选段:
'''
学习Python2.7 Data model的心得笔记
Basic customization
object.hash()
每次update dict(如添加新key value, 或者get value)的时候,都会调用__hash__
获取key的hash值,来进行key的查找。
测试如下:
class HashTest(object):
def __init__(self, name):
self.name = name
def __hash__(self):
print "__hash__ was called here!"
return hash(self.name)
test1 = HashTest("hehe1")
test2 = HashTest("hehe2")
dict_test = dict()
dict_test[test1] = 0 # 输出会显示 __hash__ was called here!
dict_test[test2] = 1 # 同样,会显示 __hash__ was called here!
#获取value
dict_test[test1]
# __hash__ was called here!
# 0
dict_test[test2]
# __hash__ was called here!
# 1
如何更新value
test2 = "hehe1" # 我们将test2.name值改成与test1相同,则test1和test2的key的hash值应该相同
dict_test[test2] = 3 # 同样会显示 __hash__ was called here!
理论上现在dict_test里只有一个key就是test1的hash值, 这个key的value为3。但实际并不是
print dict_test
# 输出为 {<__main__.HashTest object at 0x10fcec250>: 3, <__main__.HashTest object at 0x10fcec650>: 0, <__main__.HashTest object at 0x10fcec250>: 1}
原因是dict在做update的时候,会调用__eq__对比key的值(我理解为key的id,或内存位置)。 python源码和分析,摘自这里:
static dictentry *
lookdict(dictobject *mp, PyObject *key, register long hash)
'''
存储数据:
'''
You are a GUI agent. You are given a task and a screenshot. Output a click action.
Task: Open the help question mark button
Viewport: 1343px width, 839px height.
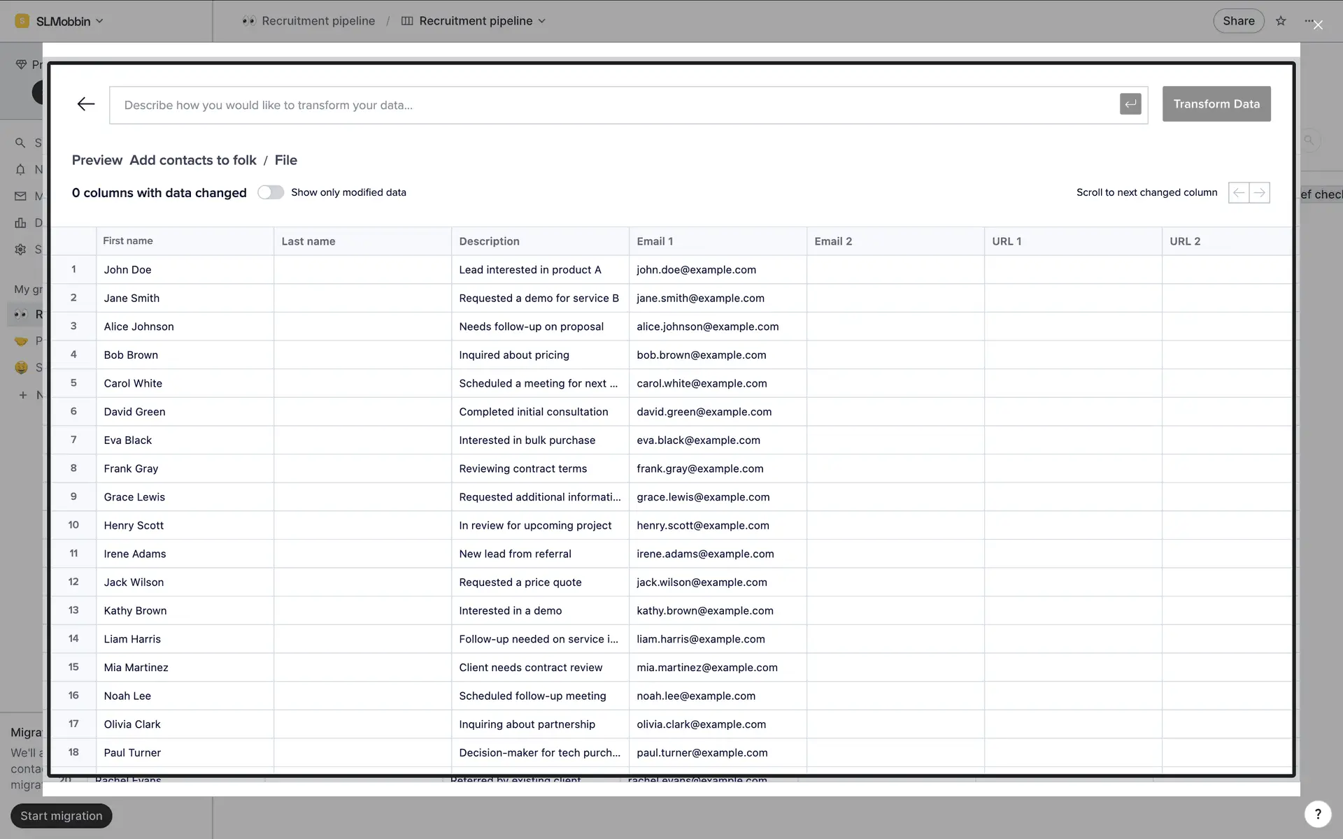click(1317, 814)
'''
待解问题: 把选段中从“dict_test[test1] = 0”起、到“同样会显示 __hash__ was called here!”止（包括这几个字在内）的部分逐字抄写下来。

最终答案:
dict_test[test1] = 0 # 输出会显示 __hash__ was called here!
dict_test[test2] = 1 # 同样,会显示 __hash__ was called here!
#获取value
dict_test[test1]
# __hash__ was called here!
# 0
dict_test[test2]
# __hash__ was called here!
# 1
如何更新value
test2 = "hehe1" # 我们将test2.name值改成与test1相同,则test1和test2的key的hash值应该相同
dict_test[test2] = 3 # 同样会显示 __hash__ was called here!